20 April 2003
Iraq: Unanswered Questions
By Gwynne Dyer
Wars always leave loose ends, but this one is over-fulfilling its norm. There is, for example, the enigma of the ‘weapons of mass destruction’ which allegedly posed such an urgent threat to the world that the US government was unwilling to wait for the UN arms inspectors to finish their job. “If by the turn of the year there is no WMD then the basis on which this (war) was executed was illegal,”said former British defence minister Doug Henderson last week.
Then there are the arsonists — not looters — who have been going around Baghdad, often in blue-and-white buses, burning the records in government ministries and public utilities. Every single ministry except the Ministry of the Interior and the Ministry of Oil, both carefully guarded by American troops, has been hit. Somebody must be paying the arsonists, but who would benefit from the destruction of the business records of all these state-owned enterprises? Surely not those whose interest lies in privatising these activities?
And what about the bizarre way the war ended? No Battle of Baghdad, not even a serious attempt to defend the capital. Saddam Hussein’s troops didn’t even put anti-tank mines on the freeways leading into the heart of the city, though their failure to do so meant that the city could not be held. All the way up to Baghdad the Iraqi army and irregulars fought the invaders despite the crushing American technological superiority on the ground and total control of the air — and then suddenly it was over, just when the transition to street-fighting might have evened the odds a bit.

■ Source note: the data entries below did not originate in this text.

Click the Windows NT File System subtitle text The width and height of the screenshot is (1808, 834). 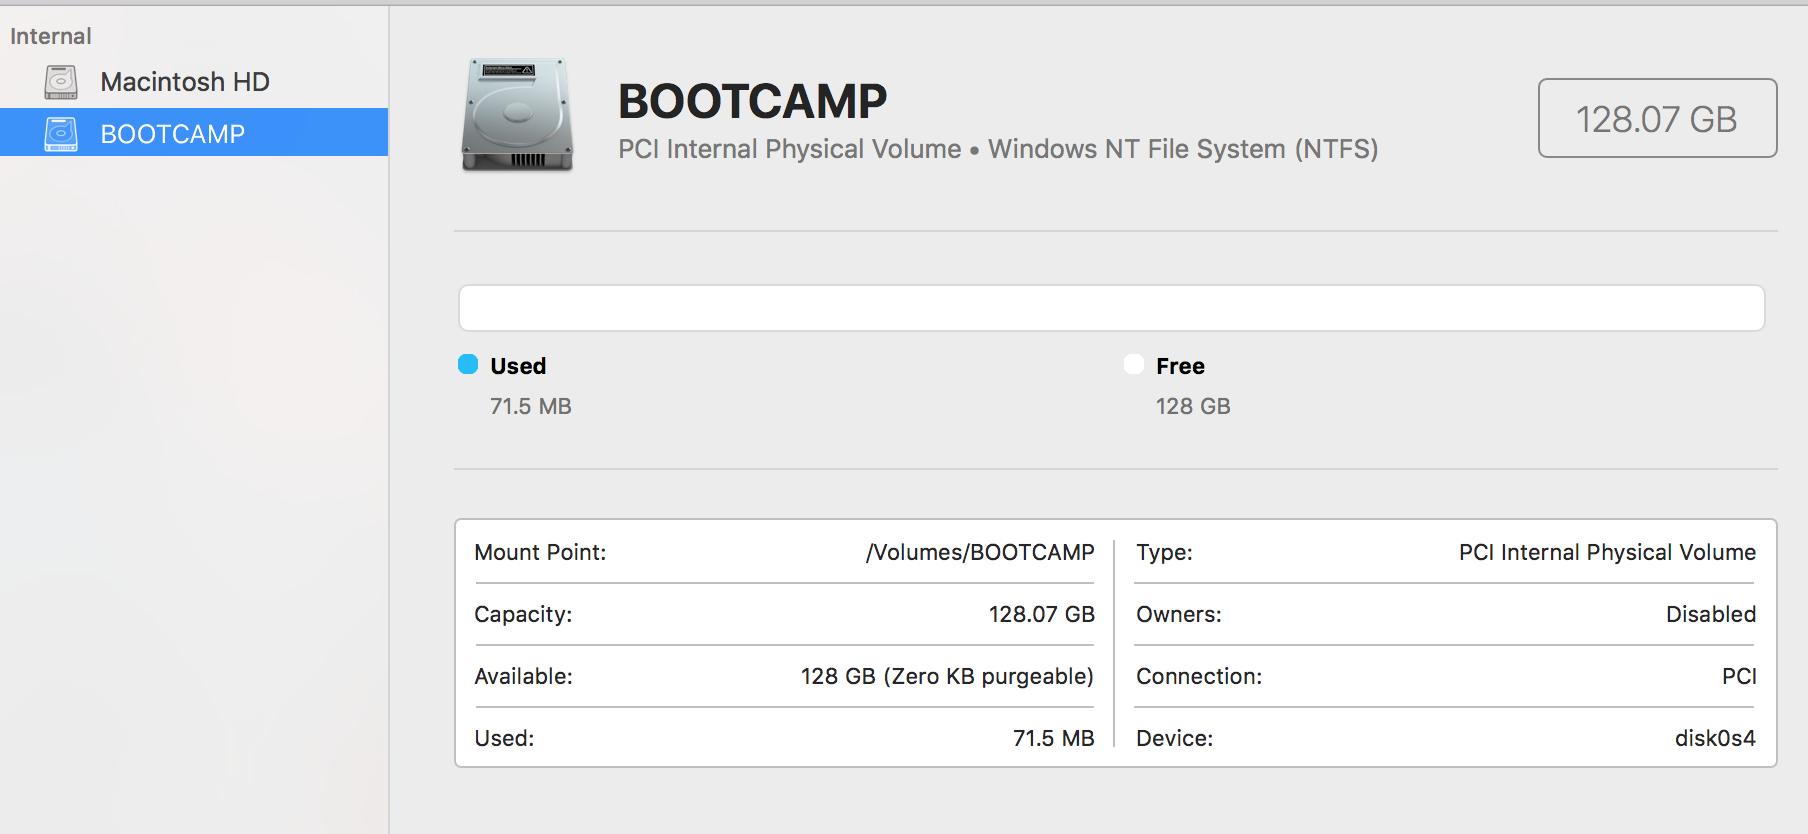tap(1183, 149)
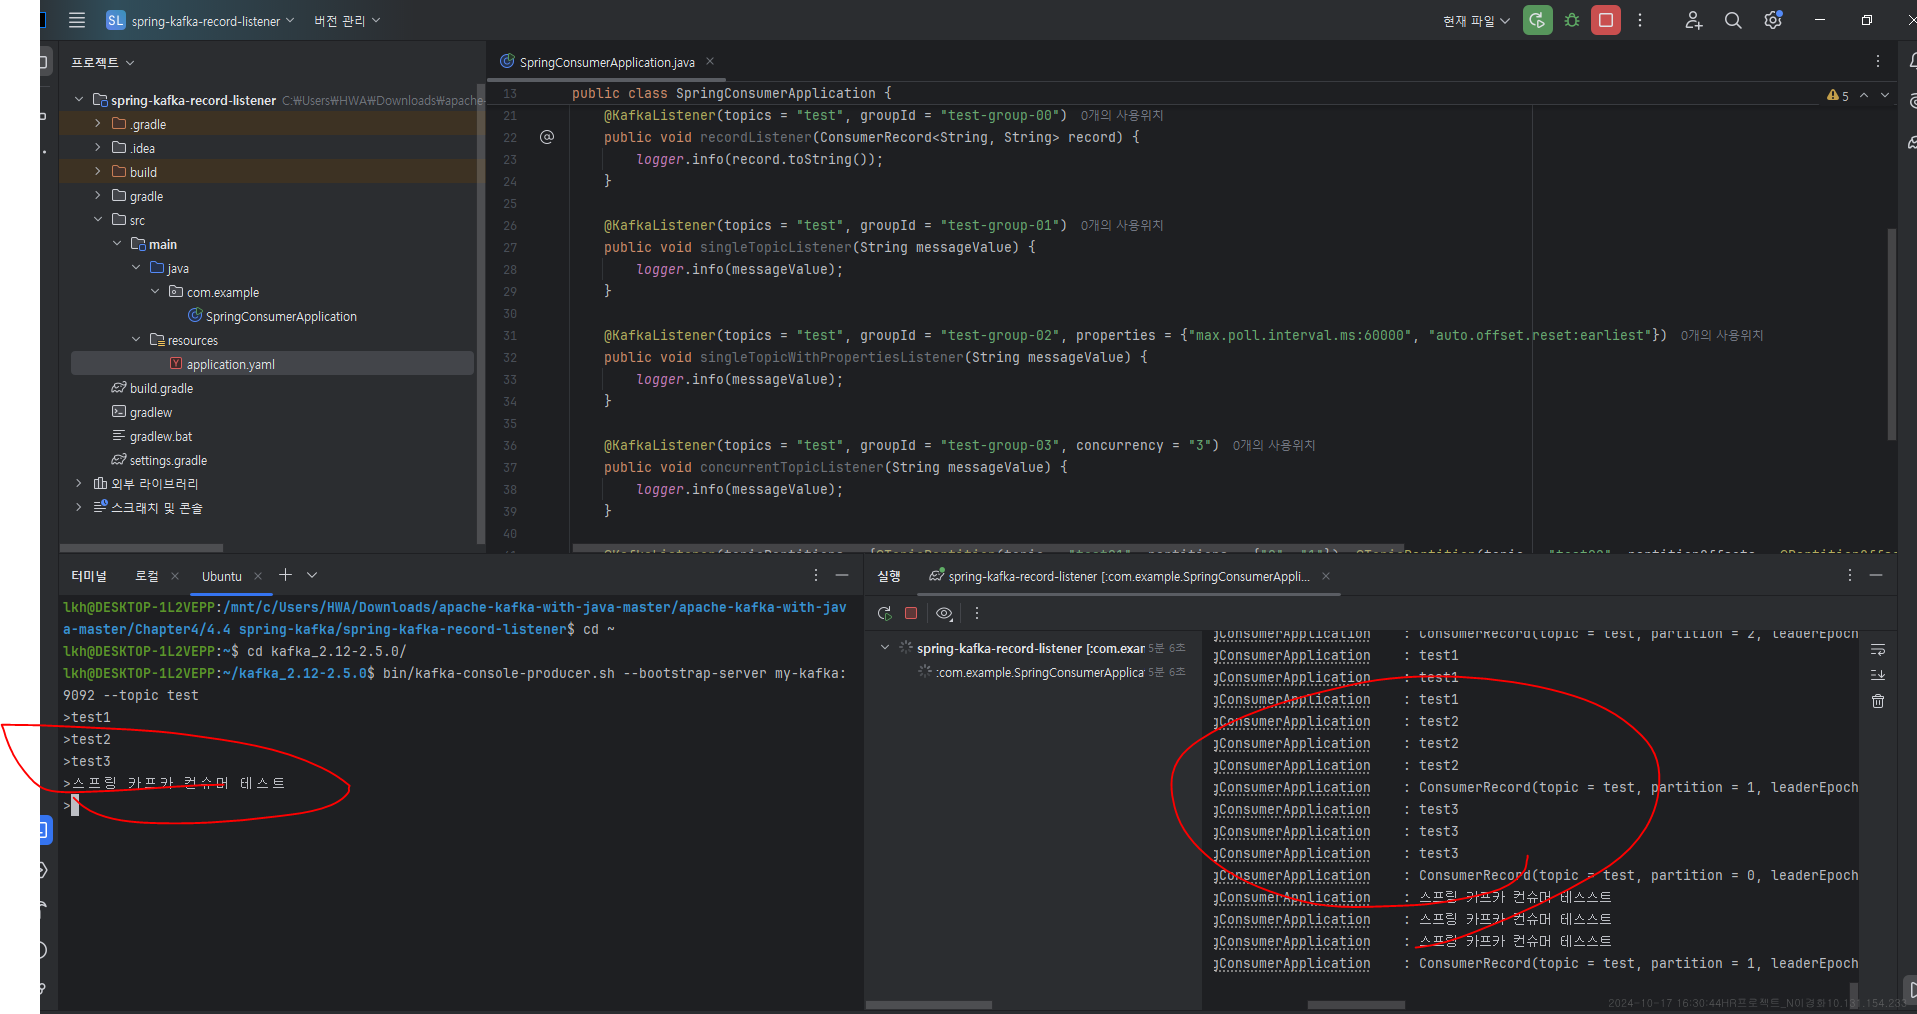Screen dimensions: 1917x1014
Task: Select application.yaml in the project tree
Action: point(230,364)
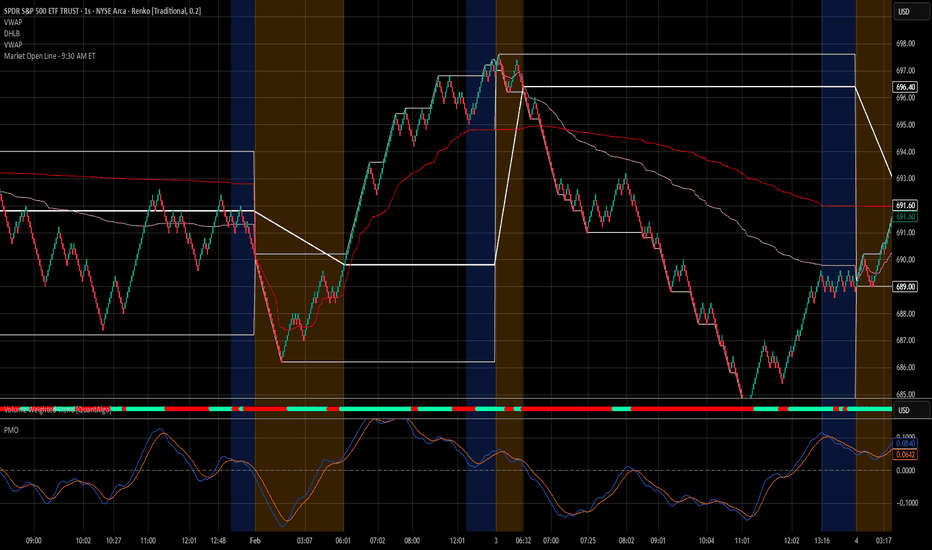Screen dimensions: 932x550
Task: Click the Feb date marker on time axis
Action: click(255, 540)
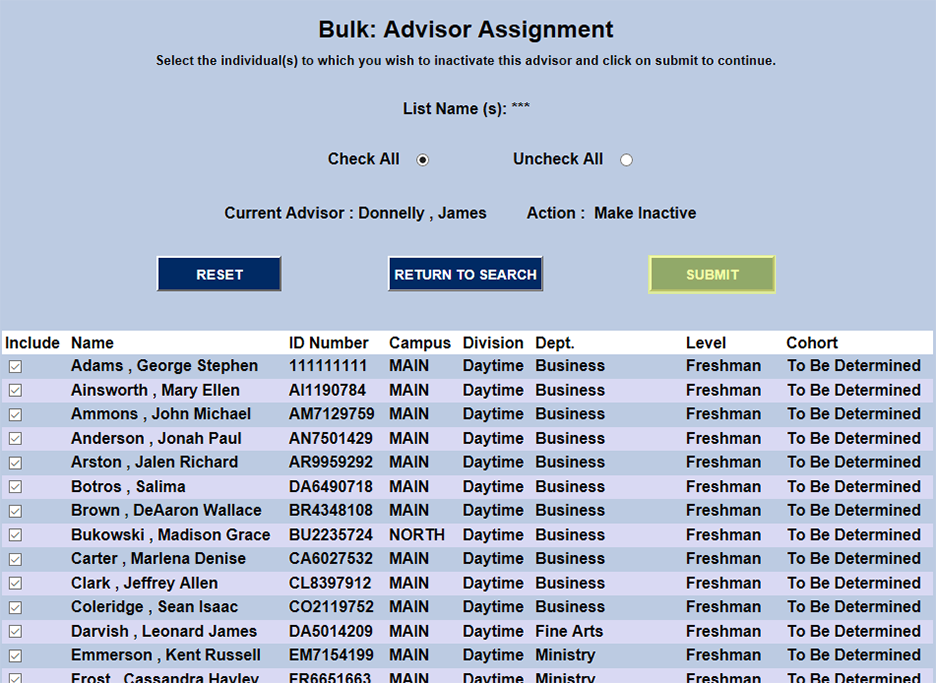Toggle Include checkbox for Coleridge, Sean Isaac

point(14,607)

No Saddam Hussein, either. No Uday, no Qusay, no senior Iraqi military commanders: as of last weekend, only five regime members out of fifty-five sought by the US forces had actually been captured. And it seems highly unlikely that Saddam and his sons were killed in the last American assassination attempt on 8 April, when the US dropped four 2,000lb bombs on the residential suburb of Mansur where they allegedly thought he was hiding. For one thing, Saddam was seen in public and videotaped by Abu Dhabi TV in the northern Baghdad suburb of Azimiyah on 9 April (and forget all that disinformation about his ‘doubles’).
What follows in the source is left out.